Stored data
----------
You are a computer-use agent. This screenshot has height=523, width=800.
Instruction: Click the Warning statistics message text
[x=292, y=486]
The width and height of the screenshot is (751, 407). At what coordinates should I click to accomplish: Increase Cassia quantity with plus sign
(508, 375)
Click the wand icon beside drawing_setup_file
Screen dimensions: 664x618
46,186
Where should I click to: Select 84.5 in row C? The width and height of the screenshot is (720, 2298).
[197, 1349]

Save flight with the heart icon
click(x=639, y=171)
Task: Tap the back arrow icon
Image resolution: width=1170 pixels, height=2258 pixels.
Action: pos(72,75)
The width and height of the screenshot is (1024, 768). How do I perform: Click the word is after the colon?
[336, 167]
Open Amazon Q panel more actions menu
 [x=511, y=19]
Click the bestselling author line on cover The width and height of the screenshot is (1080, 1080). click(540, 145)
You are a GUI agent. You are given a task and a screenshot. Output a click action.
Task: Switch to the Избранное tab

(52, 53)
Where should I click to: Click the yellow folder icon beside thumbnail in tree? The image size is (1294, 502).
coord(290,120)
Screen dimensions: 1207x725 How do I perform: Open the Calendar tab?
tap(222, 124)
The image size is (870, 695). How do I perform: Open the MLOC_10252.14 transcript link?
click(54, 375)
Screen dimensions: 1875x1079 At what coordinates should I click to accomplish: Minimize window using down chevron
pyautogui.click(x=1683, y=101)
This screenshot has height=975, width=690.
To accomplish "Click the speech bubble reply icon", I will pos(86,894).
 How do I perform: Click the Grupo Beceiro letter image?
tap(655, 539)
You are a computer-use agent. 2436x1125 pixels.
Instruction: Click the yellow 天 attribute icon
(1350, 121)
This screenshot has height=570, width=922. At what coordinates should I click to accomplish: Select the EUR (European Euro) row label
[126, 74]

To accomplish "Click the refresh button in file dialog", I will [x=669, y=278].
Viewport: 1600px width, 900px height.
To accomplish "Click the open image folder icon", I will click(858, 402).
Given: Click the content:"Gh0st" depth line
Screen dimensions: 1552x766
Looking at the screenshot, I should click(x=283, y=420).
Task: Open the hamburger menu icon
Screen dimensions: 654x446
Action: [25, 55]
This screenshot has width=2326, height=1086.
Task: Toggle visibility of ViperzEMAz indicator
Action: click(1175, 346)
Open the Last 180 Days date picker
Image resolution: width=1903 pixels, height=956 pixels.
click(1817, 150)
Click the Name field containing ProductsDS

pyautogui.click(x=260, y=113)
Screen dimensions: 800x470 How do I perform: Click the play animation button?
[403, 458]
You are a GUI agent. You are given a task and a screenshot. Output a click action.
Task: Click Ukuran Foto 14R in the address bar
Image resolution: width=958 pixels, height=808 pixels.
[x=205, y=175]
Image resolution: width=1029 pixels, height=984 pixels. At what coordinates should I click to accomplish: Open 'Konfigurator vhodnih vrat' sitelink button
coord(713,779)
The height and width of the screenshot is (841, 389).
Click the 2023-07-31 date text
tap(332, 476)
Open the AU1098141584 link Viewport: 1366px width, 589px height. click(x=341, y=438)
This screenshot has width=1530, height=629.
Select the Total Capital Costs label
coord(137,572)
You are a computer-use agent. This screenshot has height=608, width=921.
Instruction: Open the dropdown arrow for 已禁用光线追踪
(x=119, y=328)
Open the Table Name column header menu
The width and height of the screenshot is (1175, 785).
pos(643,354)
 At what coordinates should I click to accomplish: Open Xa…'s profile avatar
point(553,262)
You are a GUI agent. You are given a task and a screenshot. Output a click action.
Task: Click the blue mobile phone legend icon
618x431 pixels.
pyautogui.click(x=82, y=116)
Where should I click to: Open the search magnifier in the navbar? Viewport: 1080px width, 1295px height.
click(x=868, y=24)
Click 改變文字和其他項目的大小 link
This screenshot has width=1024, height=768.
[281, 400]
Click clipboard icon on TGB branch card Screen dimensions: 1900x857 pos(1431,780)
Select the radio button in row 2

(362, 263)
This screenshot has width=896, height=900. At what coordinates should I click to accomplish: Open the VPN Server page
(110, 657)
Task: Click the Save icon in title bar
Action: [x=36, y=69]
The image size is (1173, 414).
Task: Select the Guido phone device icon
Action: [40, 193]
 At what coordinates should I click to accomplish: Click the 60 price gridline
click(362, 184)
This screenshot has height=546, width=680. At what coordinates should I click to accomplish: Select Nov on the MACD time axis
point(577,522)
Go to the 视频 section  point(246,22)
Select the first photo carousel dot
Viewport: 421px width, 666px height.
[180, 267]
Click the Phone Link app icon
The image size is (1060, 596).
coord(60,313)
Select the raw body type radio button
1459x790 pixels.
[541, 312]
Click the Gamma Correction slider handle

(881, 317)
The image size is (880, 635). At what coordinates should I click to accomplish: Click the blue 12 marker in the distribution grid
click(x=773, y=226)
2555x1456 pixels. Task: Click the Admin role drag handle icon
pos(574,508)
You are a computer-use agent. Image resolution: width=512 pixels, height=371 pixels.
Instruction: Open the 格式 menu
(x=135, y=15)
----------
◆ **Task objective**
Above are the records; copy exactly the lines from the line with "Screen dimensions: 800x470" through the line with "has height=608, width=921.", both included.

◆ **Completed task**
Screen dimensions: 800x470 How do I perform: Click the play animation button?
[403, 458]
You are a GUI agent. You are given a task and a screenshot. Output a click action.
Task: Click Ukuran Foto 14R in the address bar
Image resolution: width=958 pixels, height=808 pixels.
[x=205, y=175]
Image resolution: width=1029 pixels, height=984 pixels. At what coordinates should I click to accomplish: Open 'Konfigurator vhodnih vrat' sitelink button
coord(713,779)
The height and width of the screenshot is (841, 389).
Click the 2023-07-31 date text
tap(332, 476)
Open the AU1098141584 link Viewport: 1366px width, 589px height. click(x=341, y=438)
This screenshot has width=1530, height=629.
Select the Total Capital Costs label
coord(137,572)
You are a computer-use agent. This screenshot has height=608, width=921.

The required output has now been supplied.